Greater Portsmouth Regional Airport  (Scioto County Airport) is on State Route 335 in Minford, Ohio, 12 miles northeast of Portsmouth, in Scioto County, Ohio. It is owned by the Scioto County Airport Authority. The National Plan of Integrated Airport Systems for 2011–2015 categorized it as a general aviation facility.

History 
The airport opened on June 27, 1957. The previous airport was Raven Rock Field, near the Ohio River at 38.715N 83.052W, a grass field with a 2200-foot run.

Lake Central Airlines served the airport from its opening until it merged into Allegheny Airlines in 1968; Allegheny pulled out in 1971. The airport has had no airline service since. Tyme Airlines of Columbus provided scheduled service in 1968. Cleveland based Wright Airlines served Portsmouth for a short time in the late 1960s.

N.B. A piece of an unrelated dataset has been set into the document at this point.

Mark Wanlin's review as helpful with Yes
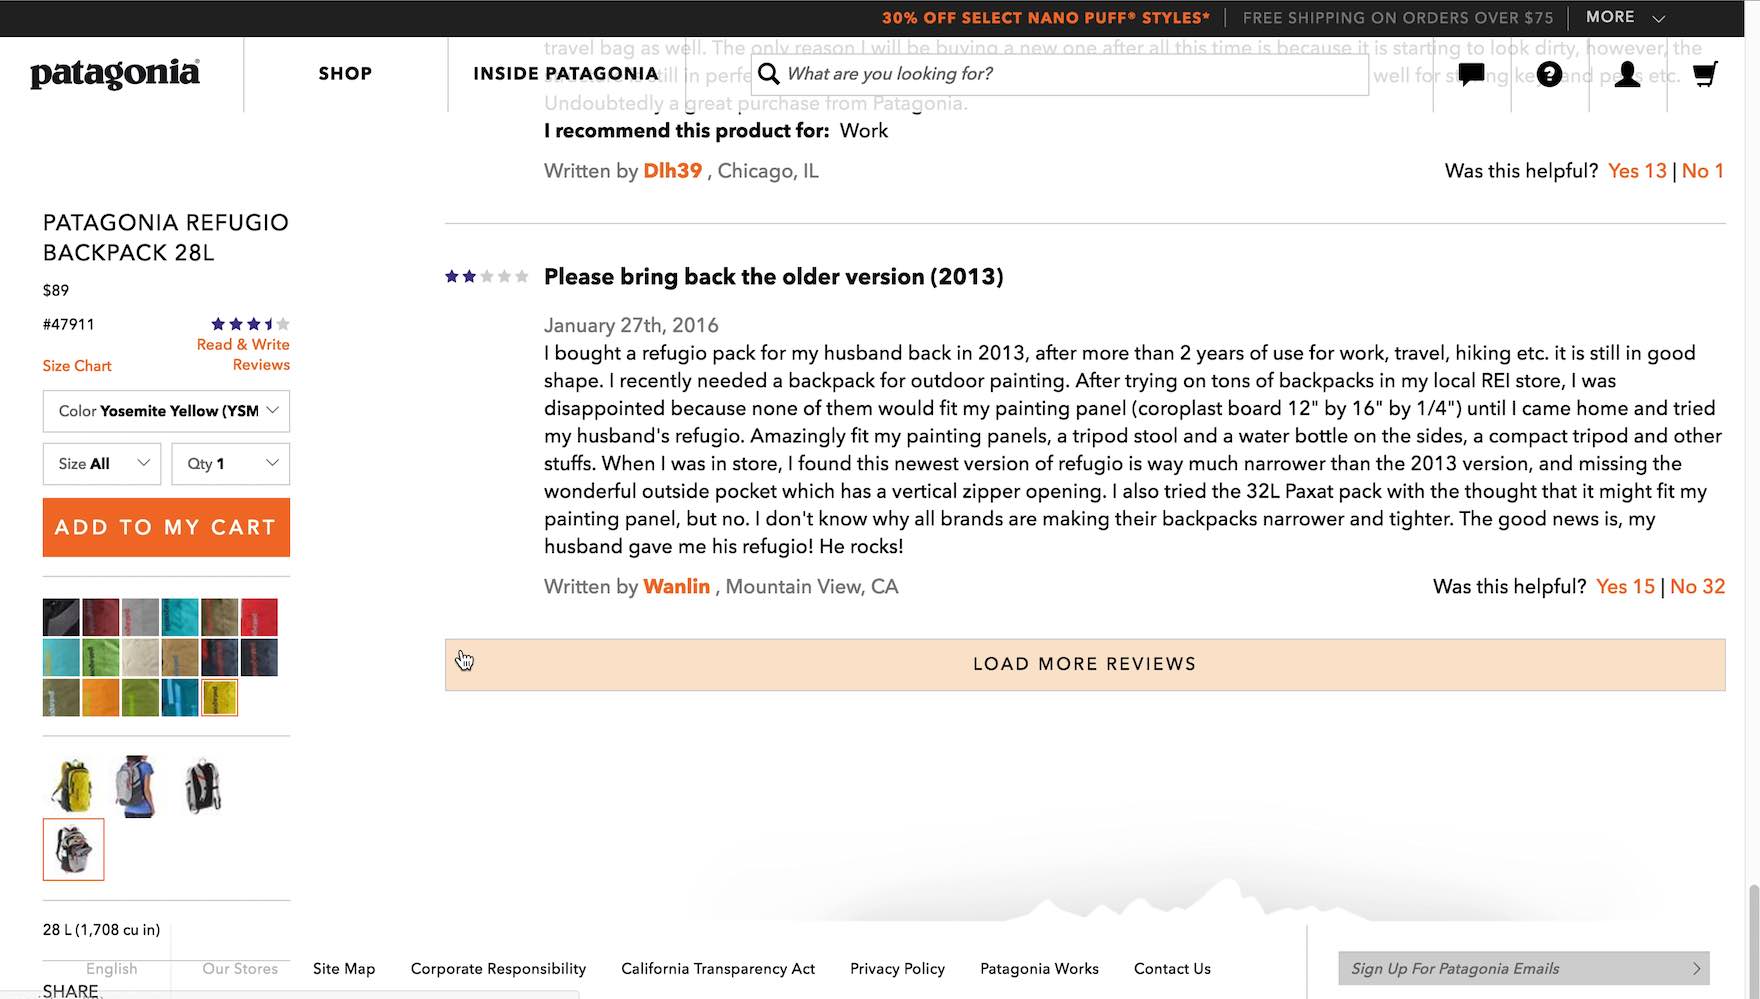The image size is (1760, 999). pyautogui.click(x=1625, y=587)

Service on the three airlines in the 1960s are as follows. Lake Central used DC-3 & Nord 262 aircraft to Cincinnati. After merging with Allegheny, the aircraft was upgraded to Convair 580 prop jets that flew to both Cincinnati & Parkersburg, WV. Tyme Airlines flew small Piper Aztec equipment to both Columbus & Huntington WV. The fourth airline, Wright Airlines, used Beech 18 aircraft and also served the Columbus & Huntington WV airports.

Facilities
The airport covers 246 acres (100 ha) at an elevation of 663 feet (202 m). Its one runway, 18/36, is 5,001 by 100 feet (1,524 x 30 m) asphalt.

The airport offers fuel services along with a small snack bar, a restaurant, a couple of hangars, mechanics, and pilot snooze room.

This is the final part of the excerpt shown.